The experience is interactive and no-code, making it approachable for less technical roles. Users can point and click to adjust the time range of data and filter down for particular segments.

Using Data Profiler

📘

Row Limit

Currently, Data Profiler only allows for 20 million rows to be actively profiled. If more than 20 million rows are in the set, you will be prompted to filter on a smaller amount of time (top right) or apply a custom WHERE clause.

Data Profiler is a tab within the Assets page for a table or view.

When a user loads the Data Profiler tab, it executes queries against the source warehouse to retrieve up to date statistics about the table. See the Architecture section to learn more about how the results of these queries are handled, to ensure data is not stored by Monte Carlo.

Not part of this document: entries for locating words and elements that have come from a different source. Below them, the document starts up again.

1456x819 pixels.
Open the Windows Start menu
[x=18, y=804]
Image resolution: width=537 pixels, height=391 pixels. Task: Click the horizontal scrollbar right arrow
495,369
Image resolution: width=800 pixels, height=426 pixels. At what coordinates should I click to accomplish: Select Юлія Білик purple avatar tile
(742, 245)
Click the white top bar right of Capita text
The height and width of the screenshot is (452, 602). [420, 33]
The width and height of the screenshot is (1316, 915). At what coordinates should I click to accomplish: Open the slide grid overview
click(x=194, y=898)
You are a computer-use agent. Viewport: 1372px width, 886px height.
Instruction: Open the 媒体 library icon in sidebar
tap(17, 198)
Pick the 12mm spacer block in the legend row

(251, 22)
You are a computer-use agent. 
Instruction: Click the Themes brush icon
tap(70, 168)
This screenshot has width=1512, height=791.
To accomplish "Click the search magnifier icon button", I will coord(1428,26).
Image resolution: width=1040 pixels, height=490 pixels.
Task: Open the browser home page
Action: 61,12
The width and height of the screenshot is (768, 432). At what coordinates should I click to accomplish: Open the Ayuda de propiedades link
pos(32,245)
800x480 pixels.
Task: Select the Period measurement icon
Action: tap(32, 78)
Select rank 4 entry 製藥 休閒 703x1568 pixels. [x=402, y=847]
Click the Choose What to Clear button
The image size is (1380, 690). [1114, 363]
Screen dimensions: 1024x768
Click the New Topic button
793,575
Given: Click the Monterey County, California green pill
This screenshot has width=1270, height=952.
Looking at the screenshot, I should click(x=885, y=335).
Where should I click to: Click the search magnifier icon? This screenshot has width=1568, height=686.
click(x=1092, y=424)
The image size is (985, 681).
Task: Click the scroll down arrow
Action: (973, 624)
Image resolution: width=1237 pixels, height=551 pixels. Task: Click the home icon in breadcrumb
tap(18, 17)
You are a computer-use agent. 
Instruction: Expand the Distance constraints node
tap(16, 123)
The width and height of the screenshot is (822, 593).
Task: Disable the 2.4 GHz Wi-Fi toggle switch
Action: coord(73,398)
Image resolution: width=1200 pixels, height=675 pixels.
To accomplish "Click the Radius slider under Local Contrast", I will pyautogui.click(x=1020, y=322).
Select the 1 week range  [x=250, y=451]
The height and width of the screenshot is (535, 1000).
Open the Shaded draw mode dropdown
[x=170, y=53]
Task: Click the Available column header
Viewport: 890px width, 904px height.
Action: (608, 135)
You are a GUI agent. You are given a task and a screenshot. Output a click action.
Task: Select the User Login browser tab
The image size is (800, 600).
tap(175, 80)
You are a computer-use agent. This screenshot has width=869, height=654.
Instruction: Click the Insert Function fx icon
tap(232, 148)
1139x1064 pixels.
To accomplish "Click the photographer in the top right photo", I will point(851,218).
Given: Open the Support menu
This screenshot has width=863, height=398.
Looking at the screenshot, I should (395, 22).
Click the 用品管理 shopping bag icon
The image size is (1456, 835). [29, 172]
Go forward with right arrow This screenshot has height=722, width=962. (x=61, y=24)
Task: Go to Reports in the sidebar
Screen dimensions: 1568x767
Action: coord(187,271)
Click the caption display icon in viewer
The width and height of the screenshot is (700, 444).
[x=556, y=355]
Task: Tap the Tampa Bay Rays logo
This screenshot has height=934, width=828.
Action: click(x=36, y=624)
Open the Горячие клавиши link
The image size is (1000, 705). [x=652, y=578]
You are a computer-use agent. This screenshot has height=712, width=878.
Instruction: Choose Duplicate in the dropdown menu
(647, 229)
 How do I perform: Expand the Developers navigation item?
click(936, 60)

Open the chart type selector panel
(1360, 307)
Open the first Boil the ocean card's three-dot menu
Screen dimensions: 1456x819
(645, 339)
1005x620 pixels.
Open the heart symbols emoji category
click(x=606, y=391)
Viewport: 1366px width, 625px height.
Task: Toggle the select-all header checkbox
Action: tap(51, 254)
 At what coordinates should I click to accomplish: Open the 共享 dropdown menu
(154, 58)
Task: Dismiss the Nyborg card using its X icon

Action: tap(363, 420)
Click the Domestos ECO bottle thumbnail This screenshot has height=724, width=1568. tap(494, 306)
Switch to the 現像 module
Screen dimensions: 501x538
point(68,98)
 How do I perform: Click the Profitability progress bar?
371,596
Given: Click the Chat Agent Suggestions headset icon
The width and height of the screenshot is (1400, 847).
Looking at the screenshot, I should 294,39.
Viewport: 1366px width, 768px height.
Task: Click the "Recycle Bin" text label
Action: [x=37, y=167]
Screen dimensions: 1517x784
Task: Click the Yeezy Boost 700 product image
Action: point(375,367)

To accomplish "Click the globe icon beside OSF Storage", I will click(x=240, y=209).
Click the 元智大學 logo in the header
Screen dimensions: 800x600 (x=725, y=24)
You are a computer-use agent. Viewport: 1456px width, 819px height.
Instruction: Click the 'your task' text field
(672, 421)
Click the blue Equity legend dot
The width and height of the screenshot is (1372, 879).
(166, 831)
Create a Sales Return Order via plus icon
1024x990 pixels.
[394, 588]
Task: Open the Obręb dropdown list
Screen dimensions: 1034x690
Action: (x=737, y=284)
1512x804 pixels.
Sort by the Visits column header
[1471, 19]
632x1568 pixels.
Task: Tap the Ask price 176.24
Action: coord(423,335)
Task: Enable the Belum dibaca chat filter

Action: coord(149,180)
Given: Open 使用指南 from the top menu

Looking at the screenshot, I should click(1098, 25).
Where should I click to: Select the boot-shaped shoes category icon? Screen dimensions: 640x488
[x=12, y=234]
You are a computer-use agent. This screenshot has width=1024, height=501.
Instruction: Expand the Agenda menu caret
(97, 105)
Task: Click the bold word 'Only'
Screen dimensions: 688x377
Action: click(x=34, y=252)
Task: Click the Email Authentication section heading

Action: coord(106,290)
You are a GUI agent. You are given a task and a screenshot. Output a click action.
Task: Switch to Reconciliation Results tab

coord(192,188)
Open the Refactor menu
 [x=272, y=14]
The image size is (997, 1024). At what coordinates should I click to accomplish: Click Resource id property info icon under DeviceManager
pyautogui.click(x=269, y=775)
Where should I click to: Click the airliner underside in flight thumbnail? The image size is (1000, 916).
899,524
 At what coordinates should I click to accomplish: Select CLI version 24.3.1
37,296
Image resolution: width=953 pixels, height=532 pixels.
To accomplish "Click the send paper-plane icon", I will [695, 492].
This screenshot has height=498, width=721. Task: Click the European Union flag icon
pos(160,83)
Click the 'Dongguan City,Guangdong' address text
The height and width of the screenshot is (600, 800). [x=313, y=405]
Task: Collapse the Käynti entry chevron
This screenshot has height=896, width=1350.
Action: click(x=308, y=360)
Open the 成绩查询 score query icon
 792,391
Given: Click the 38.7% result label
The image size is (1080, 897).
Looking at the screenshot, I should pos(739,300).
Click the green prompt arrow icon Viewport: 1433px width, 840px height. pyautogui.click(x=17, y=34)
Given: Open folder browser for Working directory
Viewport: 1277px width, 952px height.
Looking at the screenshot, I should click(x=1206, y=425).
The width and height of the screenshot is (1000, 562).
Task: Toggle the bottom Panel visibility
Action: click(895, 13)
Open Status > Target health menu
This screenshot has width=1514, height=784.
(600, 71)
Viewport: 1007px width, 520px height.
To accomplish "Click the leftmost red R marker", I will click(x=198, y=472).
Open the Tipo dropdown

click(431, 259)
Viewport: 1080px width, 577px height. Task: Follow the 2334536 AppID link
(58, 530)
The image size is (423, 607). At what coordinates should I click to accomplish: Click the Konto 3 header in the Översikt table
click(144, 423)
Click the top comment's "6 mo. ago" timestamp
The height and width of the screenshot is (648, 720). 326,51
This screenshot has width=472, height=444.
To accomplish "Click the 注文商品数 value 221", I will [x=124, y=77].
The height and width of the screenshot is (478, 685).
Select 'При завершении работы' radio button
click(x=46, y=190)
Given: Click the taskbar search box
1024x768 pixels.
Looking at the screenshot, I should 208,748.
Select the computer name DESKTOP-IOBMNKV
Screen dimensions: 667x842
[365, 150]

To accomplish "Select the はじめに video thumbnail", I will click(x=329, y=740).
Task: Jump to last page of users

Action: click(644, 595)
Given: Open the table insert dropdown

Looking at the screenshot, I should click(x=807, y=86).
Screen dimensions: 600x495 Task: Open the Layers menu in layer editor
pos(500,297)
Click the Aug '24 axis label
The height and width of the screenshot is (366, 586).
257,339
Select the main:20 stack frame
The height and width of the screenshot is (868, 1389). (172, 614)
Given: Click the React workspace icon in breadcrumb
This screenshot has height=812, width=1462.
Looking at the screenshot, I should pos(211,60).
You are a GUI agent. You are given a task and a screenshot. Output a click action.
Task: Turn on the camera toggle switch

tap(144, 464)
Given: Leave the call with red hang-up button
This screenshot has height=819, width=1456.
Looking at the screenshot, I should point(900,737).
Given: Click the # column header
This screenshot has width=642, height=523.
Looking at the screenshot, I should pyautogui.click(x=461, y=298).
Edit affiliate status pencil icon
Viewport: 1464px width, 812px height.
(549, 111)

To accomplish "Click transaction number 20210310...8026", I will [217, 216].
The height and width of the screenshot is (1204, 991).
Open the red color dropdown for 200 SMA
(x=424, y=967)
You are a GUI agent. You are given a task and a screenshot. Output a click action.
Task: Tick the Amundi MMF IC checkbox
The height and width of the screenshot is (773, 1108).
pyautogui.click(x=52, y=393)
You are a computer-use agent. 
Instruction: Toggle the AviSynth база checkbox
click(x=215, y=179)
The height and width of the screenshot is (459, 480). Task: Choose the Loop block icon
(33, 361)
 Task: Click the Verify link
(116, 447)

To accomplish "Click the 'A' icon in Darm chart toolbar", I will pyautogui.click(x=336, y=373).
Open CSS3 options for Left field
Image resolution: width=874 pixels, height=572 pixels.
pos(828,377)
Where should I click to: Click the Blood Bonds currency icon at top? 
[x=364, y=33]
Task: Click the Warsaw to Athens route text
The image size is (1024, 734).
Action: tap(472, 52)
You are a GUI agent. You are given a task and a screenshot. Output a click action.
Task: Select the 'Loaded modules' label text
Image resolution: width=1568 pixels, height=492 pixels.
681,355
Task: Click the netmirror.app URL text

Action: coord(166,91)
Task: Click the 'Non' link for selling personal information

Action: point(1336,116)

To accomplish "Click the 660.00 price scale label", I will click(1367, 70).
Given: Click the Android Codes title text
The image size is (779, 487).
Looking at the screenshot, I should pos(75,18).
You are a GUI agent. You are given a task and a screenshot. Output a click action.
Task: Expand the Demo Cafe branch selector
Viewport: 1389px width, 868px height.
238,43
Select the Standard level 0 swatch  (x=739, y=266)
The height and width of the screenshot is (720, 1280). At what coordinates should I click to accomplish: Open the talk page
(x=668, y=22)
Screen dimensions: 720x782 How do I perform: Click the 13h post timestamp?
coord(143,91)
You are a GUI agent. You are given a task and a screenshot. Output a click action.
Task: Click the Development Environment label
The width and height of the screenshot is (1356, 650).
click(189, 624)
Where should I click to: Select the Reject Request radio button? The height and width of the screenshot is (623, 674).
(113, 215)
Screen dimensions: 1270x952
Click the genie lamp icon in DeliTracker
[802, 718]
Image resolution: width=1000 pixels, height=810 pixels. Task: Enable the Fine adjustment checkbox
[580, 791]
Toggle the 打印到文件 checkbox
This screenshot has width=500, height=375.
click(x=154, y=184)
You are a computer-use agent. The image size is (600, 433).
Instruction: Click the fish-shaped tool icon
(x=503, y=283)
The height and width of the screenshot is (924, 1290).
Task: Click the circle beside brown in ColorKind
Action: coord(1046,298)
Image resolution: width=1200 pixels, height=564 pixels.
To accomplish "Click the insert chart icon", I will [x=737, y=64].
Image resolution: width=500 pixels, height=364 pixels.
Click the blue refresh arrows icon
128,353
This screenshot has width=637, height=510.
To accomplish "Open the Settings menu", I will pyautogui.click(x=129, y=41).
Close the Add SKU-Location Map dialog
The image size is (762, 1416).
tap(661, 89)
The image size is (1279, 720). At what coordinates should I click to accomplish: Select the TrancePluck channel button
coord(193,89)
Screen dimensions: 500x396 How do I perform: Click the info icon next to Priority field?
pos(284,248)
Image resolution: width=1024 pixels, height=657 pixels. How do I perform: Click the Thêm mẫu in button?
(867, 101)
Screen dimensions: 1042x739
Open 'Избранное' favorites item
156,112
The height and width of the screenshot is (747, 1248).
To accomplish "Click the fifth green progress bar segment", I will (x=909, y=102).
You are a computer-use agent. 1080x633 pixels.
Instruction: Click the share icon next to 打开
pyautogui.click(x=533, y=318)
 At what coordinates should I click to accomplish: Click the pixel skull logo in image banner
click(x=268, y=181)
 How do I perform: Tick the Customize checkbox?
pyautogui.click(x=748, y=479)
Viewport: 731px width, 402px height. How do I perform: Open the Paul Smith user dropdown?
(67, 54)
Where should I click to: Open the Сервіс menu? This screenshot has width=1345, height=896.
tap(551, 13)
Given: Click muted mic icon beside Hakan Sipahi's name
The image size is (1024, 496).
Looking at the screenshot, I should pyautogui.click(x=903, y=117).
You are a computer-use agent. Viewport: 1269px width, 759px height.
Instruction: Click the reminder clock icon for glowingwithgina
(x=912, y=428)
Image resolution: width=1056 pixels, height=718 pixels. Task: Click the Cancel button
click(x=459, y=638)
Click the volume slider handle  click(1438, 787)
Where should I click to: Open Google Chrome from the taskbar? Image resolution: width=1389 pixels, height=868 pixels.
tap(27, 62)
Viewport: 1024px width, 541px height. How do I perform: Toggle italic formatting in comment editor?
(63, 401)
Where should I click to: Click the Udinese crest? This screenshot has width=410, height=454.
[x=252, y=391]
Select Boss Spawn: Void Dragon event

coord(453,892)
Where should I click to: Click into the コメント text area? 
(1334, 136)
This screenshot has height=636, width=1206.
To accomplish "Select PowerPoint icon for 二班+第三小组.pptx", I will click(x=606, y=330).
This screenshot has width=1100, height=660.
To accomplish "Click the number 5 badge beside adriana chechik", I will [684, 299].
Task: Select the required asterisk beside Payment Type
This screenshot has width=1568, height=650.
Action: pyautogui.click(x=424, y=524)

Adjust the slider in Row count and click on values in Segments to filter the rest of the data in the dashboard.

Data Profiler contains the following:

  • Filters: By default, a filter is applied for the trailing 7 days on a user-selected time field. The time filter can be changed using the time range selector on the left side. You can further filter the data by applying a custom WHERE clause.
  • Segments: Selecting a field to segment provides a distribution of the field data for the filtered range. Results are limited to the 50 most frequent values. This section is not shown if Data Sampling is disabled in your account.
  • Row count: Histogram of the count of rows, aggregated using a user-selected time field. At the bottom of this section is an easily adjustable slider to shorten or slide the desired time range.
  • Data profile: Common statistical metrics for each field, like the count and % of nulls, count and % uniques. Clicking on the fields will show more details in the Field Overview drawer. Users can also search for field names in the search bar provided in this widget.
  • Recommended monitors: We show monitor recommendations for top 15 fields based on alphabetic order or importance. We sample data of upto 10k rows to recommend monitors.

Field Overview

Users can get more details by clicking on the fields in Data Profile widget.

Field overview drawer

In the Field Overview drawer there are 3 widgets:

  • Overview: The overview table displays various metrics and different patterns detected in the data. For example If the field is a date, patterns detected can be % of dates in past 7 days, or in past 1 month, or % of weekdays etc.
  • Recommended monitors: We sample data of up to 10k rows and recommend monitors for the field selected for Field Overview.
  • Trend: Users can visualize day aggregated metrics like null %, null count, unique % and unique count over the time filter selected in the data profiler. We also show additional day aggregated metrics like mean, min, max and stddev for numeric and string fields.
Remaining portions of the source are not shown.